Transcribed and edited from Tuesday May 5, 2015 Livestream Broadcast
Doyle Davidson:
1 Corinthians 14:
26 How is it then, brethren? when ye come together, every one of you hath a psalm, hath a doctrine, hath a tongue, hath a revelation, hath an interpretation. Let all things be done unto edifying.
I want to share some things about my background, the Davidsons, that’s never been talked about by me, others I’m sure did; but I knew it as a small boy. My grandfather, Luther Albert Davidson, a road contractor in the state of Missouri, very successful, high upon the list to get road contracts, highway contracts, to do the dirt work and there were bridge builders that he was a partner with. They were very successful—in 1924 my grandfather was born again, or maybe prior to that; but in 1924 he said, “I can no longer do these road contracts the way I have to do them,” and so he quit. He had 50 head of draft horses and he shut the whole thing down and moved back to southwest Missouri, Jasper County, at Sarcoxie where he lived. His father was a very influential, you might say wealthy, farmer. A fruit farmer, he had 100 acres of strawberries. James Madison [Davidson] had 240 acres of land and he raised cattle and strawberries; he was the president of some fruit growers association [Sarcoxie Gandy Fruit Growers Association] in Jasper County.

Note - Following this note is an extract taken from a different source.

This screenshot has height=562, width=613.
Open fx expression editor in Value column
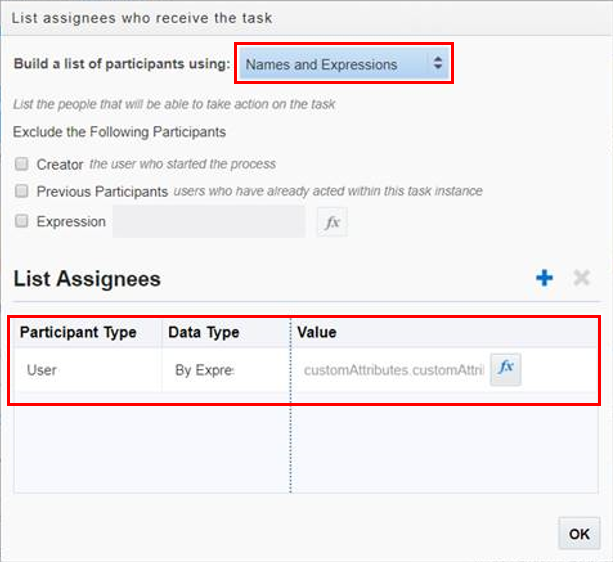(506, 369)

When Granddad shut everything down, the depression came in 1932, things really changed. My great-grandfather died in 1911; my grandfather, Luther Albert got his farm and lived there. I don’t know what happened, I never knew, but at some time he moved out of that farm; I never knew why. But he leased large farms, large two-story houses, big barns. His farm was two-story, big red barn; I’d drive by it with Dad. I’d say, “Why’d you all move from there?”
“It was just the thing we did. It was God.”

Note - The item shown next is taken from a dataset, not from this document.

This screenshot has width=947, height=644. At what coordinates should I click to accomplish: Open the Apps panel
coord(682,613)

That just ate this kid up. I thought, “God! Why would you do that? Why would you do that?”
Dad said, “It was our pride. We had to do what God told us.”
Redwood Church has a good reputation for some faith—of my grandfather and my Dad, Elliott Hodge, others. I just never could understand or accept that. This morning I started talking to Terre Brown; things came out of my heart that’s never been talked of; but it was difficult for me, with the ambition as ours, so forth—I had in my heart to not live that way. When I was eighteen, I said, “See ya.”
When I finally submitted myself to God I went through a great time of correction but I certainly attained the prosperity that my family was used to. I did that as a veterinarian. [song: Sojourner]
I’ve got to continue talking about my life that I never talked to anyone about; but this morning God started bringing all these things to the surface and I started talking to my friend, Terre Brown, about it. It’s not easy.
My mother and father were married in 1928; Dorothy, my oldest sister was born in 1929; I was born in 1932 and the depression hit hard. And Dad had faith. We went through the depression and we never lacked, never lacked. Dad had faith, his faith was tried much. It was amazing to watch him.
In 1938 I received Jesus setting on a little gravel pile outside of my mother’s kitchen window. I didn’t want to tell anybody that. I was afraid they’d make me join their church. They had some of the most sanctimonious people in that church. I was shocked to find that the charismatic movement was the same way. Oh, super spiritual, more spiritual than anyone—so holy. My grandfather wasn’t that way; my Dad wasn’t that way and my mother sure wasn’t that way. I had no desire to act like them; but I was afraid I might have to. My dad had a sister and she thought she was the most spiritual thing on earth.
But you know what? I married a woman, Patti—Patricia Tinkle. She rarely went to church. She was self-righteous, sanctimonious as those others I met. I thought it was their religion—no, it was their heart, it’s their heart. Religion is witchcraft. Christianity is not religion. Oh my God, thank you for causing me to bring this forth. You can be a Charismatic and be terrible. You could have gone to Redwood and been just as bad, but you could have been my wife Patti, who never went to church, rarely. She went to the Presbyterian Church because her friends went but her self-righteousness got her in great trouble, big pride, great trouble. She yielded to the wrong spirit in 1984 and brought much affliction on me. I did not know I was going to talk like this; but God is warning some of you:
Don’t think you’re more spiritual than the apostle, don’t think you’re more spiritual than the prophet, after all I set the apostle and prophet in the church first to lay the foundation and you’re to be in subjection to them, saith the Lord.
Amen, thank God.
You know my grandfather Luther Albert Davidson, I’m a replica of him: 5’8’’, 170, he was about 175, I will tell you something, he was stronger than most men; didn’t care how big they were, I’m talking about weight—powerful man; a great heart, a great giver, a man that humbled himself greatly—I’m glad. You know I normally don’t interject education, but I’m quite familiar with genetics. And I know that generally, the second generation is what normally, are like the grandfathers—from him [Luther] that’s me. I’m much like the guy. I’m a Davidson with some Millers crammed right down on top, both successful.